• _AIM 1_
In the Thrillbent interview, condense the paragraph beginning "A veteran writer for DC Comic and Marvel" into a short bulleted list that keeps its main facts.
• _AIM 2_
According to the Thrillbent interview, why did Waid first plan to make his comics in a 4/3 ratio?
• _AIM 3_
Write the next part of the Thrillbent interview, picking up after its final line.

* START SELECTED EXTRACT *

Almost eight months ago, at Chicago Comic & Entertainment Expo, Mark Waid unveiled his grand experiment in digital comics, Thrillbent.

A veteran writer for DC Comic and Marvel, Waid is the creator of the alt-superhero series Incorruptible and Irredeemable, former editor-in-chief and chief creative officer of BOOM! Studios, and the winner of three Eisner Awards this year for his work on Daredevil. In other words, he knows his comics. But with Thrillbent, Waid struck out into the unknown, creating a digital-comics site and using it to host his newest comic Insufferable.

The end of the year seemed like a good time to touch base and see what Waid has learned so far and what he plans to do next with Thrillbent.

Robot 6: What has been the hardest part of all this so far?

Mark Waid: Besides working for free on my own end of it, the hardest part by far has been making the jump from print to digital in terms of story construction. When I started out with this idea over a year ago, I still had in the back of my head that we would be doing print comics out of digital comics fairly easily. I wanted to do comics in a 4/3 ratio so we could stack one on another and make a comics page. Trying not to do in digital what I can't do in print was such a bad mistake. If you're going to do it, do it right, go all in, is what I learned. That was a hard leap to make, but once I made it, it was very liberating. It made me a lot less cautious, and it narrowed my focus so I no longer had to feel that I was serving both masters, print and digital. Then being able to use different techniques like rack focus, repeating panels, pop-up dialogue, that you can't do in print becomes a reality, and it made us all the more adventuresome—I don't mean just me, I mean my collaborators. I made the mandate fairly early on: Don't worry about print; we'll figure it out later.

What storytelling techniques are you finding work well in digital?

* END SELECTED EXTRACT *
* START MATERIAL *

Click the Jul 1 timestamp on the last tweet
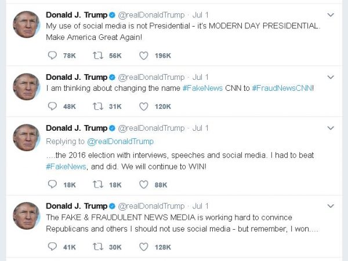The image size is (348, 261). 201,206
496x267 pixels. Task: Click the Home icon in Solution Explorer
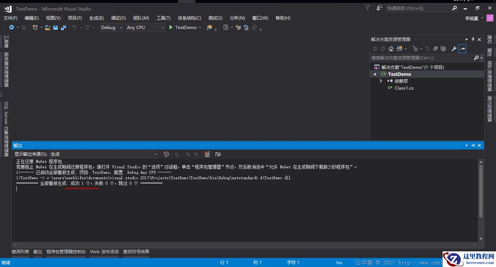[x=391, y=49]
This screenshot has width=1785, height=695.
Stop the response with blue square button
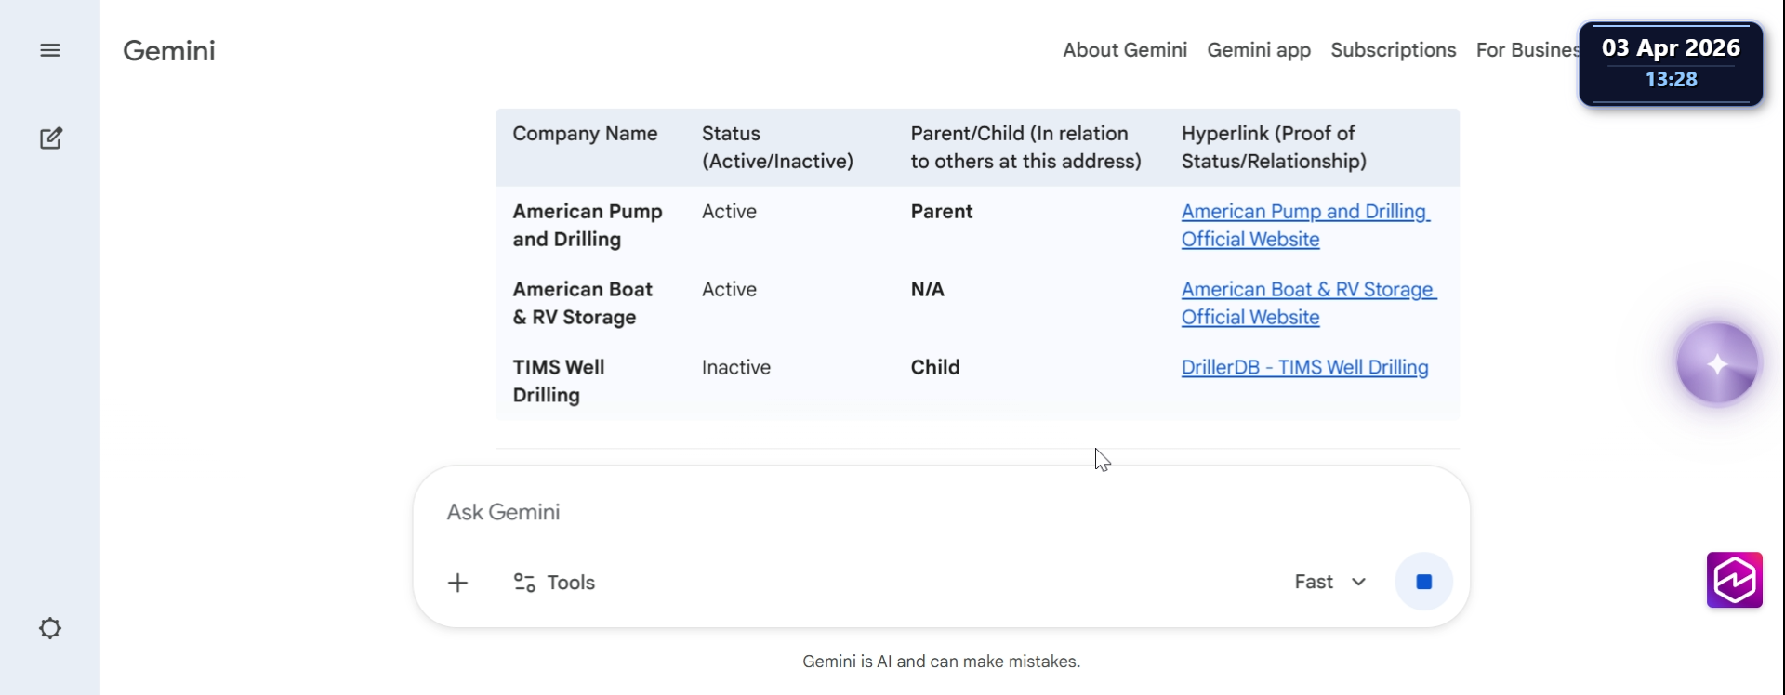click(x=1423, y=582)
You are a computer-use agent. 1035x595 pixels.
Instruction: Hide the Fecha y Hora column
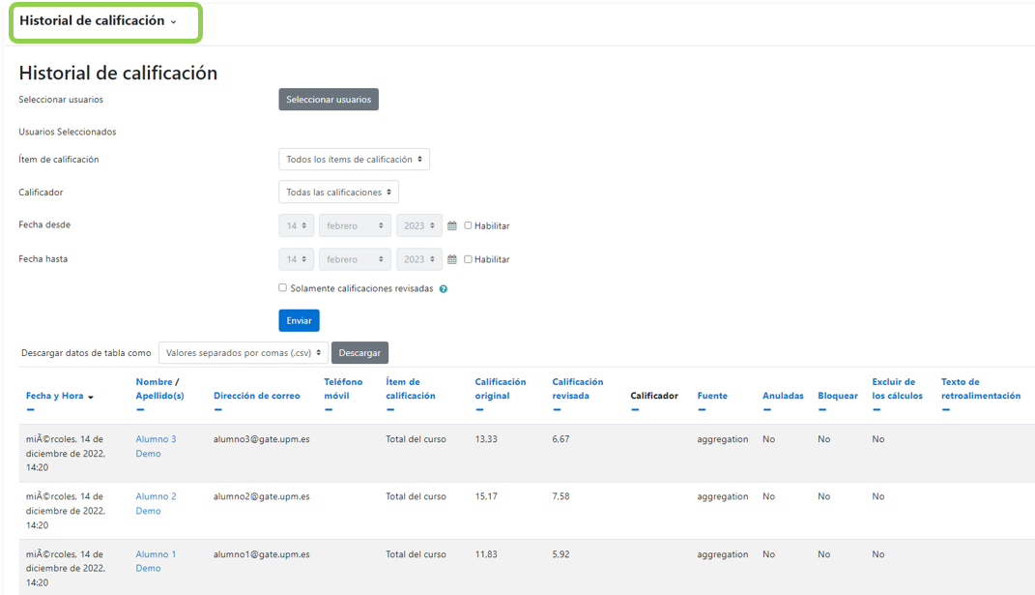coord(30,410)
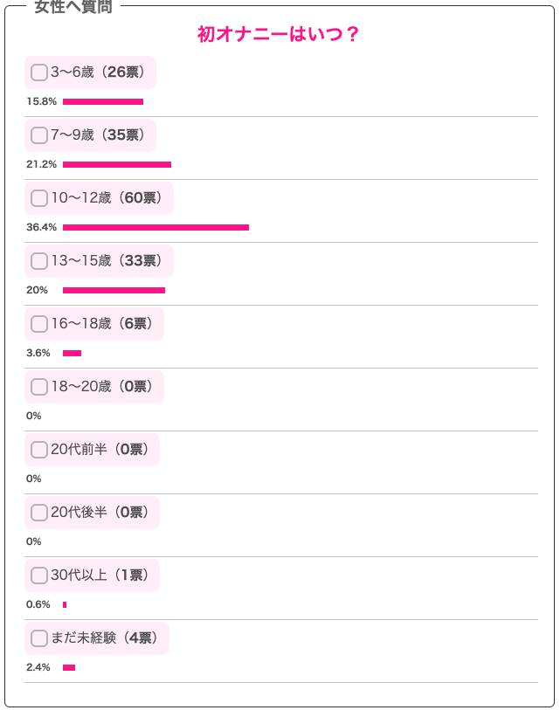Check the 3〜6歳 option checkbox

[x=39, y=72]
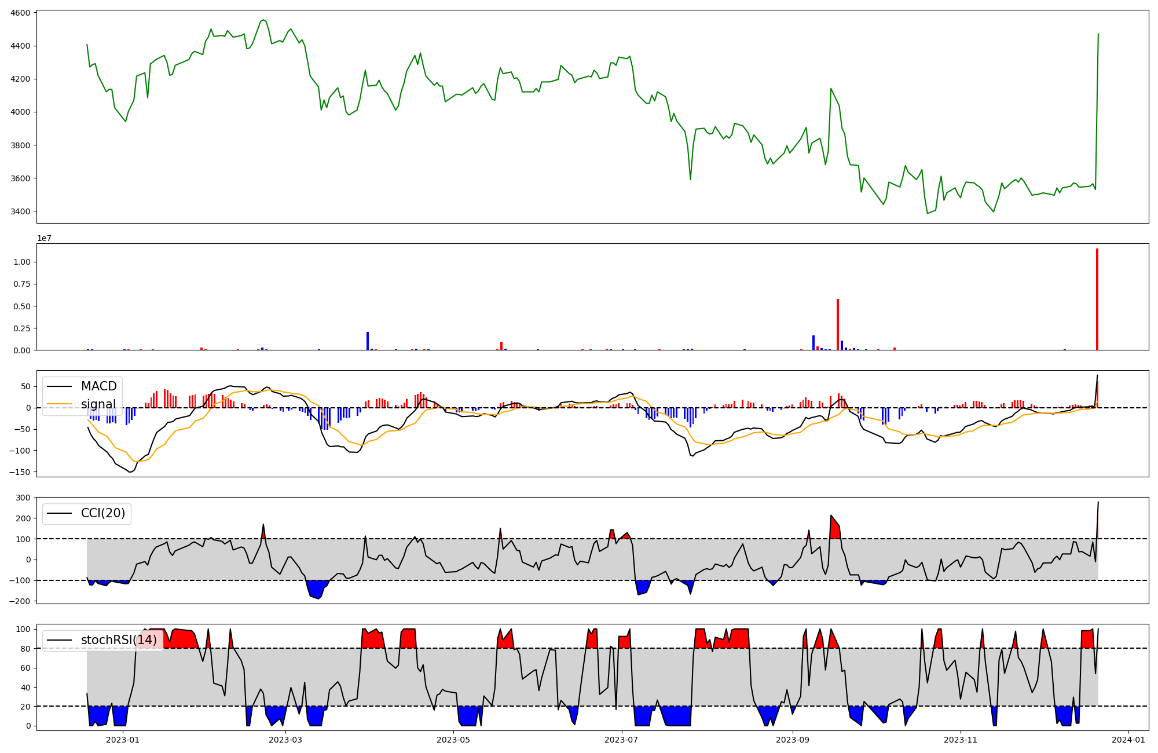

* END MATERIAL *

• _EXERCISE RESULT 1_
- Mark Waid has written for DC Comics and Marvel.
- He created the alt-superhero series Incorruptible and Irredeemable.
- He was editor-in-chief and chief creative officer of BOOM! Studios.
- This year he won three Eisner Awards for his work on Daredevil.
- With Thrillbent, he launched a digital-comics site that hosts his newest comic, Insufferable.

• _EXERCISE RESULT 2_
He still expected to produce print comics from the digital ones fairly easily. A 4/3 ratio would let panels be stacked one on another to form a comics page.

• _EXERCISE RESULT 3_
The ones that work extremely well are the ways you can play with timing, the way you can play with the pace of storytelling. I continue to maintain that our bellwether philosophy is the reader must stay in control of the pace at which he "turns the pages," because that's what makes comics. Otherwise, it's just a passive viewing experience and cheap animation. That said, you can still play with the pacing of comics.



The most influential print comic to me when it comes to digital, and one that I send out to all the people who want to do something with Thrillbent, is a 1952 EC comic, Bernie Krigstein's "Master Race," from Impact Comics #1. Bernie Krigstein would have been a brilliant digital comic artist if he was alive today. In that story Krigstein does interesting things with panel repetition or thinly slicing certain panels so you get a strobe effect as a subway car races by, or he slows down a moment of action, of someone falling on the subway tracks, by carving it into six or seven tiny vertical panels, and that's as much an inspiration for what we are doing as anything. I still think that's comics, yet within the confines of comics he is still using panel sizes and shapes and that dictates the speed at which the story passes before my eyes. With digital we can do that every time.

In one of the recent Insufferable installments, I wanted a beat between a character's lines. I wanted him to say something and then us as a reader to hold our breath and pause to see what he says next. So what we did was take the same panel and repeat it four times across the page. The first time you swipe the page you get the one panel, silent. On second swipe you get same panel duplicated, then on the third time, if I'm doing my job right, you are holding your breath, and on the fourth swipe he actually says something.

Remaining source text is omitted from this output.